With the help of professional mentors, secondary school students wrote, produced and performed their own single.

In partnership with Creative Victoria and Mu​​shroom Group, Voice for Change brought students from six schools from culturally diverse backgrounds together in a series of school workshops.

Music and life lessons

For many students, they joined Voice for Change to fulfil a dream.

Voice for Change at the Australian Open stage
Voice for Change students performing at the Australian Open live stage

Year 10 Tarneit Senior College student Massa says music has always been his passion. 

'I saw it as a platform to get myself into the industry, as well as learning from people who are already in the industry,' Massa says.

Year 10 Catholic Regional College Melton student Regina says she wanted to pursue her dream to be a musician. 'I wanted to be able to write lyrics for songs, and to have an experience as to how recording and writing music works,' Regina says.

Year 10 St Albans Secondary College student Lance says listening to and making music is his favourite hobby, but there was an opportunity for self-development too. 'I'm a shy guy and I wanted to do something out of my comfort zone,' Lance says.

Mentors from the music industry led the workshops with the aim of sharing their own experiences and empowering young people through music. The  mentoring artists included Mantra, MoMO Komba, Adrian Eagle, Nic Martin (UNO Stereo), Nkechi Anele (Saskwatch), Simba Andrews, Krown and P-UniQue.

The students learned practical skills in making music. 'I learned that every idea counts, and that it's okay to write down imperfect lyrics - you can always go over them and perfect them later,' Regina says.

But they also learned deeper lessons about creating art and empowering themselves.

'The most important thing that I learnt was that your music is a representation of who you are and it can become your voice when you feel like you don't have one,' Massa says.

'One massive lesson that I learned from the artists was to always be confident, believe in myself and my abilities,' Lance says. 'They also taught me to always have a humble heart and always be nice to everyone around me.'

Year 11 St Albans Secondary College student Shalom says all the mentors taught him lessons that he will always cherish.

'One important thing I learnt from the artists that we were mentored by was to always be confident in yourself and your capabilities, especially when performing,' Shalom says.

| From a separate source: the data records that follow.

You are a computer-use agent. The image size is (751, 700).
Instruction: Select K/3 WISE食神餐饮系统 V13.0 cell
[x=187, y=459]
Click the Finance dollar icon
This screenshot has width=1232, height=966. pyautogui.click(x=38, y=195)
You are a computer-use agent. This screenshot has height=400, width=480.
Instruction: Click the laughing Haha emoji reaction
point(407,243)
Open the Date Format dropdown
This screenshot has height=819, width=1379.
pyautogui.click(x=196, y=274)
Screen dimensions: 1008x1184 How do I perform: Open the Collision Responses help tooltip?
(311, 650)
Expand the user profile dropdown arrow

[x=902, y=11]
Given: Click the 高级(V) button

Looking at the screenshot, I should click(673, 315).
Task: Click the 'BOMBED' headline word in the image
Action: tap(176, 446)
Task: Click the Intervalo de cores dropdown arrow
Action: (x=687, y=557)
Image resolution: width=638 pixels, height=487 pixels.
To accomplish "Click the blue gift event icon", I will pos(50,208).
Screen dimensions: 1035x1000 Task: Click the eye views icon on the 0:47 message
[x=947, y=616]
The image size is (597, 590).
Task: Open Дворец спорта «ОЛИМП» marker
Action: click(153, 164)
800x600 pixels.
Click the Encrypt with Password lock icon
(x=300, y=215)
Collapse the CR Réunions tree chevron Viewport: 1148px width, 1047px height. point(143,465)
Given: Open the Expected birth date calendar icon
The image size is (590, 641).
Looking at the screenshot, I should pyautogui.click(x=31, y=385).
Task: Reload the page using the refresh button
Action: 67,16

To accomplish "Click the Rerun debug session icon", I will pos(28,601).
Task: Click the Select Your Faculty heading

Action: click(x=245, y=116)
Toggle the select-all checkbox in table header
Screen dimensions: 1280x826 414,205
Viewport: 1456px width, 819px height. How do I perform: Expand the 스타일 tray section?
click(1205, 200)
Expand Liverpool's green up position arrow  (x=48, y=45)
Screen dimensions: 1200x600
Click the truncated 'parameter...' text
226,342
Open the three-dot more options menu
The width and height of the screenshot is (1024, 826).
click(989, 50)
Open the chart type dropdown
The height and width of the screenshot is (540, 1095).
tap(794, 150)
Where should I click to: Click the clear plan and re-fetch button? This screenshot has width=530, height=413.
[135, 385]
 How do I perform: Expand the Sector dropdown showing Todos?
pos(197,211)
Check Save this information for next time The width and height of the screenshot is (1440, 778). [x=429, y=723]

Alongside the workshops, the Voice for Change content series was released across late 2018-early 2019, featuring the country's top musicians and sportspeople including: Ecca Vandal, B Wise, Krown, MoMO + P-UniQue, Ngaiire, Remi, Mirrah, FlexMami and Adrian Eagle plus AFL players Darcy Vescio and Majak Daw.

The launch of "Be"

The workshops culminated in the production of a 7-track EP, music video and launch of the single, "Be". Six tracks feature students collaborating with the mentors.

In "Be", students rapped and sang from their hearts about the importance of friends, family and community, mental health, human rights and equality.

The students performed "Be" at the National Gallery of Victoria's NGV Teens Art Party and at the Australian Open AO Live Stage, which many said was their favourite part of the project.

Voice for Change​

Voice for Change was made possible through investment by the Victorian Government, supporting a partnership with Creative Victoria and Mushroom Group. We reached out to ​schools with a high population of culturally diverse students to foster better school engagement.

As well as giving students the chance to produce a single, Voice for Change also produced a documentary series with all mentors speaking candidly about their personal journeys and challenges including racism, feelings of disenfranchisement and social inclusion. These documentaries are available online for all to access at the Voice for Change website, social media channels and at the Immigration Museum until 19 May.